EXERCISE REQUIREMENTS ->
Lay out the listing below as a two-column CSV, starting at the beginning of the listing and ending at the line that contains "click on Download", with both ends included. Put each text in a quoted "prompt" field and its reply in a quoted "response" field on the same row, with line breaks replaced by spaces.

───── TASK DATA

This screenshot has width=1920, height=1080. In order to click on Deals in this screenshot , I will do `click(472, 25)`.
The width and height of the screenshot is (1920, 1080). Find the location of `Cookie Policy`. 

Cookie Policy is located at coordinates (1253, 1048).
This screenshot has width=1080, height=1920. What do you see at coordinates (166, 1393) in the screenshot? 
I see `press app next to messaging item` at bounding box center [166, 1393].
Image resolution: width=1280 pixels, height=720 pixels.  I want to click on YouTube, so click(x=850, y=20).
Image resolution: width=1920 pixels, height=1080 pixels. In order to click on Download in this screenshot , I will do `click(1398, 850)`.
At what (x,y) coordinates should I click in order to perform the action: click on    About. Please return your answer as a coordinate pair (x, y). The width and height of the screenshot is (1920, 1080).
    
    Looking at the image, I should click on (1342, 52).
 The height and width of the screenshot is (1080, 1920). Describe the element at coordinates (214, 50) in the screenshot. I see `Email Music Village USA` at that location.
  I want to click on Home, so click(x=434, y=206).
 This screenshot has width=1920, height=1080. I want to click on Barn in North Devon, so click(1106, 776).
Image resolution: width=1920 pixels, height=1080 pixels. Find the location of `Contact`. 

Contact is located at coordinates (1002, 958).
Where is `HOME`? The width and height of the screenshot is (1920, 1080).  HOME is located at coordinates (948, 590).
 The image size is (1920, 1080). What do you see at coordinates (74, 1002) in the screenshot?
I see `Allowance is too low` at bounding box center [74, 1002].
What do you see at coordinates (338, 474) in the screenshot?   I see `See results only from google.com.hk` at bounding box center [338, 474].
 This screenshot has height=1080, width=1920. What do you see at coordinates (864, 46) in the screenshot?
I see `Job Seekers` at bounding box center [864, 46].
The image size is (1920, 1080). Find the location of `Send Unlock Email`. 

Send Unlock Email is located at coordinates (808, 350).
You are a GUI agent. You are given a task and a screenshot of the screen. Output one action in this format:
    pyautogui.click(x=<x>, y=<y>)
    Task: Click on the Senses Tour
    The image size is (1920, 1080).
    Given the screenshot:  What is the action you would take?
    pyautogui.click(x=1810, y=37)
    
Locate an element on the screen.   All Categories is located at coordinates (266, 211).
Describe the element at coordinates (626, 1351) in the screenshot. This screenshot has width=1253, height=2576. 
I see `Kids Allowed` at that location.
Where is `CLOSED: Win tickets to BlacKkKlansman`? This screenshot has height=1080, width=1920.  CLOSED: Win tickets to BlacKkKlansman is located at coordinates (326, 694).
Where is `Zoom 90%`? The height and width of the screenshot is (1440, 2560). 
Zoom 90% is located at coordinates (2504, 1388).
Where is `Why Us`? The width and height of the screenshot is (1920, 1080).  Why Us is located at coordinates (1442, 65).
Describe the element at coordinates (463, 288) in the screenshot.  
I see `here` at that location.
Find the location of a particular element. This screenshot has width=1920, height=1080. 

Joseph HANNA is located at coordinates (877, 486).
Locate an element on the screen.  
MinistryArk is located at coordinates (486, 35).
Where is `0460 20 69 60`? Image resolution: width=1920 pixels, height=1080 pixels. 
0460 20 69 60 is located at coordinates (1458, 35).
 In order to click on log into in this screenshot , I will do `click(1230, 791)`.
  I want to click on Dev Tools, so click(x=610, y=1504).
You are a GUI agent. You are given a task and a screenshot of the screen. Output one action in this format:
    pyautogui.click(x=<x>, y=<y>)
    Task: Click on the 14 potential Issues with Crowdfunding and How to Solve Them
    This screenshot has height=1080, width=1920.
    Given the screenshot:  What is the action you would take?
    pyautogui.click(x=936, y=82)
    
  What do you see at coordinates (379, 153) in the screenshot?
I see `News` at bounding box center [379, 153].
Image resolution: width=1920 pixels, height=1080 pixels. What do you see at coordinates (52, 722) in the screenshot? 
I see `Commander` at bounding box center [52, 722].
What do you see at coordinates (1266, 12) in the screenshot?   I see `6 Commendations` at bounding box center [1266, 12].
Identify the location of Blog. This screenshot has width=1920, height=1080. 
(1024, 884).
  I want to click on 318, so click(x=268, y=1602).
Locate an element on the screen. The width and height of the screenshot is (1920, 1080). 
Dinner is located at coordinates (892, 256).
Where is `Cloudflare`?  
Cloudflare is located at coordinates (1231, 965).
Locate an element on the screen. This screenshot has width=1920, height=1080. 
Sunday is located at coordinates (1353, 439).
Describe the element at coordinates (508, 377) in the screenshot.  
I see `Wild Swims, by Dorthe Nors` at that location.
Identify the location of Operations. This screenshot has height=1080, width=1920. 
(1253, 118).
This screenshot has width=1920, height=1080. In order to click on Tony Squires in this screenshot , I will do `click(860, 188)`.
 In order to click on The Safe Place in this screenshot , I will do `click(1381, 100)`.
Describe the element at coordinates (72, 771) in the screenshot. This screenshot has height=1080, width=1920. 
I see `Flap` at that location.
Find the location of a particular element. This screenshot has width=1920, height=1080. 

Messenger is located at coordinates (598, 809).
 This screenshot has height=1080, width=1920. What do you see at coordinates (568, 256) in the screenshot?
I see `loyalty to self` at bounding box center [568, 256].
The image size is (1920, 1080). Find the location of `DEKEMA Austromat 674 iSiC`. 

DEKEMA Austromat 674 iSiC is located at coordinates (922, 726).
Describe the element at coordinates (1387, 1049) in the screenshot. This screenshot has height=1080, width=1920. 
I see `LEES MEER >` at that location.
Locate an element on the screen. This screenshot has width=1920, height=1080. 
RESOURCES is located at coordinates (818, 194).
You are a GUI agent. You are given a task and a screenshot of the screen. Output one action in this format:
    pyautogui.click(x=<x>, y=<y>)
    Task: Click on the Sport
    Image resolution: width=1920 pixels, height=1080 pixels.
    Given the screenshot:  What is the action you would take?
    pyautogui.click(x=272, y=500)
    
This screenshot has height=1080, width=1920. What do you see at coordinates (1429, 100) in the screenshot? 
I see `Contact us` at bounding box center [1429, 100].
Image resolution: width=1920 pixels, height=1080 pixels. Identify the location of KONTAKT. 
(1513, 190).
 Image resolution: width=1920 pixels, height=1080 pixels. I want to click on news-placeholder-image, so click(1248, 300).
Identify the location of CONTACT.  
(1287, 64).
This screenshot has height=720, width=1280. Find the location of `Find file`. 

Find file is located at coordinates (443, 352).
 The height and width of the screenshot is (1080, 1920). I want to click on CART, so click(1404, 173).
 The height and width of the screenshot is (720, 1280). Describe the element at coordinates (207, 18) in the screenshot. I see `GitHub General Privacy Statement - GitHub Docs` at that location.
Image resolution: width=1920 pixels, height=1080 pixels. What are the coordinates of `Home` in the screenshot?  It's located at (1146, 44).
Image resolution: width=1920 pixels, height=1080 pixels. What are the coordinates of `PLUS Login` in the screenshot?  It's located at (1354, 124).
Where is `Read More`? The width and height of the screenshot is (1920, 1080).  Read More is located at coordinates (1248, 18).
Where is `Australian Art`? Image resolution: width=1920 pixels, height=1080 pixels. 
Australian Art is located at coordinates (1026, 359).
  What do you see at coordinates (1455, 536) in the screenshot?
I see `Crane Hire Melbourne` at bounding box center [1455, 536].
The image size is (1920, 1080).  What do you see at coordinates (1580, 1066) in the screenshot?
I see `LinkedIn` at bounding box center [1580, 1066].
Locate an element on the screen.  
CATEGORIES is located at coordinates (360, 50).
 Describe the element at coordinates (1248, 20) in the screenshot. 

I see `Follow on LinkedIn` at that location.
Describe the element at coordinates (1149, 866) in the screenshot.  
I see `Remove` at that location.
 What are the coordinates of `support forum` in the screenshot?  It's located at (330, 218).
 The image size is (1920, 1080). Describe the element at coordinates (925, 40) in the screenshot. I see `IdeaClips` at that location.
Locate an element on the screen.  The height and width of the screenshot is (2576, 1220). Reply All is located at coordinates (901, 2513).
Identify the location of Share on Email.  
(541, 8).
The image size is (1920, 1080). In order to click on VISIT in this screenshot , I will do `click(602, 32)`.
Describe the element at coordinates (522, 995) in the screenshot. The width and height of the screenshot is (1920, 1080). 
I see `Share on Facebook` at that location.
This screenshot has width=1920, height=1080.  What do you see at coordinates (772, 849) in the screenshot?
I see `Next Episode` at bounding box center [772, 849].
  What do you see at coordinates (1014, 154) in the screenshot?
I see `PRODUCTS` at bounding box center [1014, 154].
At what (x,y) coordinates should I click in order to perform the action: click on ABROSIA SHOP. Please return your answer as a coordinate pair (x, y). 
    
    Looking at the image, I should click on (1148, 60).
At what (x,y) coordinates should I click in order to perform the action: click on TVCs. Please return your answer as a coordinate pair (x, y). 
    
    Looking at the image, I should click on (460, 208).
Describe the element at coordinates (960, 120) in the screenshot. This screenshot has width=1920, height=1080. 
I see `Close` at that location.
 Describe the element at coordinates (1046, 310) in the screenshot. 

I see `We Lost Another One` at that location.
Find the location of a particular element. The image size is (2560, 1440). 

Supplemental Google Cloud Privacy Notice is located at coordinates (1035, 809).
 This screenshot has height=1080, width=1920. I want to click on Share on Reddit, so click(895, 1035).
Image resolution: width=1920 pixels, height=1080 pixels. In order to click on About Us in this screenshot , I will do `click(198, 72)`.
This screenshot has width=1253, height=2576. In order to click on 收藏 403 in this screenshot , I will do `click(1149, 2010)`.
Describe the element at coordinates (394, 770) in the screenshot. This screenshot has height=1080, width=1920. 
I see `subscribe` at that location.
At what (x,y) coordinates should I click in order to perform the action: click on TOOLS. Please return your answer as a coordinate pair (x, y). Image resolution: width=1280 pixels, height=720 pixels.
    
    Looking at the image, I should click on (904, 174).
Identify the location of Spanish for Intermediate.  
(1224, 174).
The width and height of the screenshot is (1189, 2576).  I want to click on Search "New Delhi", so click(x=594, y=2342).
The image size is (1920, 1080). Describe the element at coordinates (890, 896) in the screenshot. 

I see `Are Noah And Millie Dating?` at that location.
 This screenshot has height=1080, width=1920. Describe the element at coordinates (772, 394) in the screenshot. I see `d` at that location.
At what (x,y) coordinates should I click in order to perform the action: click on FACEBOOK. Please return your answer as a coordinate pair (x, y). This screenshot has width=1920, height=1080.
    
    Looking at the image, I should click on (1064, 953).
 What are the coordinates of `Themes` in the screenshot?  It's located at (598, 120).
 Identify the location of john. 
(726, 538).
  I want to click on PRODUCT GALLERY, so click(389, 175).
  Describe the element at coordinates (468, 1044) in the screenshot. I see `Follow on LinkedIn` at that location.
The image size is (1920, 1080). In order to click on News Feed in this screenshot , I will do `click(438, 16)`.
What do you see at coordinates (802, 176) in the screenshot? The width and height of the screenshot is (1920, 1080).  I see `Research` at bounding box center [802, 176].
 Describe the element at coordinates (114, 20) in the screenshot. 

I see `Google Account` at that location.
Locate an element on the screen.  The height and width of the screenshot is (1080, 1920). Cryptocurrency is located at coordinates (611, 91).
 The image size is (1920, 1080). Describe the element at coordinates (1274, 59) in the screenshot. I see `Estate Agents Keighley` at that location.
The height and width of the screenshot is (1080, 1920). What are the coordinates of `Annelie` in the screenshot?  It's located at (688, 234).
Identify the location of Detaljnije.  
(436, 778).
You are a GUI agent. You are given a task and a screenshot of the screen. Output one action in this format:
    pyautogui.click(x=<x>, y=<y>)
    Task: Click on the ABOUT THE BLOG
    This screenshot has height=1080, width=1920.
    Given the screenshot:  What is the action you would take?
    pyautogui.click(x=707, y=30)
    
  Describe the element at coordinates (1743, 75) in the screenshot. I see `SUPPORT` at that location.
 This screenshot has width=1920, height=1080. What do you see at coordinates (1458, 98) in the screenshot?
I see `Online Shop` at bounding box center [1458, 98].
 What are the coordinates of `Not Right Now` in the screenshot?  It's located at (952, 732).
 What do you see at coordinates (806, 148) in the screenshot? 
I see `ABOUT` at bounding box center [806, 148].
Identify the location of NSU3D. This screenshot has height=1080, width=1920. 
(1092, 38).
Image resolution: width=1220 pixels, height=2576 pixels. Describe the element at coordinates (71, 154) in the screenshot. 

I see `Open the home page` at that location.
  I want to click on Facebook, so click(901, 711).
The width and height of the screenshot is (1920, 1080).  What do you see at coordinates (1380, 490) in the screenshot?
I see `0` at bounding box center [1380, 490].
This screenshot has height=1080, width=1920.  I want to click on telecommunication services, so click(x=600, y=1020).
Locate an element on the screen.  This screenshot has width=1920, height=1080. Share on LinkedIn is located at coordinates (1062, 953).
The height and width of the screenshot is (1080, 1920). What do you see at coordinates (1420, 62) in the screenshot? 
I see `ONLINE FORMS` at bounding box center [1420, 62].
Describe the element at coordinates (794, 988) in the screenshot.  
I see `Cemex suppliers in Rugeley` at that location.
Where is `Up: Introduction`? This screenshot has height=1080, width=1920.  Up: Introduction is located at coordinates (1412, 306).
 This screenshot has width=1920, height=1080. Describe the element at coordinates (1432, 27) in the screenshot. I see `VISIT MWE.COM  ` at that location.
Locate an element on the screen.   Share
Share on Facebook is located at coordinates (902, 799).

──────────

ANSWER TO THE EXERCISE ->
prompt,response
"This screenshot has width=1920, height=1080. In order to click on Deals in this screenshot",", I will do `click(472, 25)`."
"The width and height of the screenshot is (1920, 1080). Find the location of `Cookie Policy`.","Cookie Policy is located at coordinates (1253, 1048)."
"This screenshot has width=1080, height=1920. What do you see at coordinates (166, 1393) in the screenshot?","I see `press app next to messaging item` at bounding box center [166, 1393]."
"Image resolution: width=1280 pixels, height=720 pixels.","I want to click on YouTube, so click(x=850, y=20)."
"Image resolution: width=1920 pixels, height=1080 pixels. In order to click on Download in this screenshot",", I will do `click(1398, 850)`."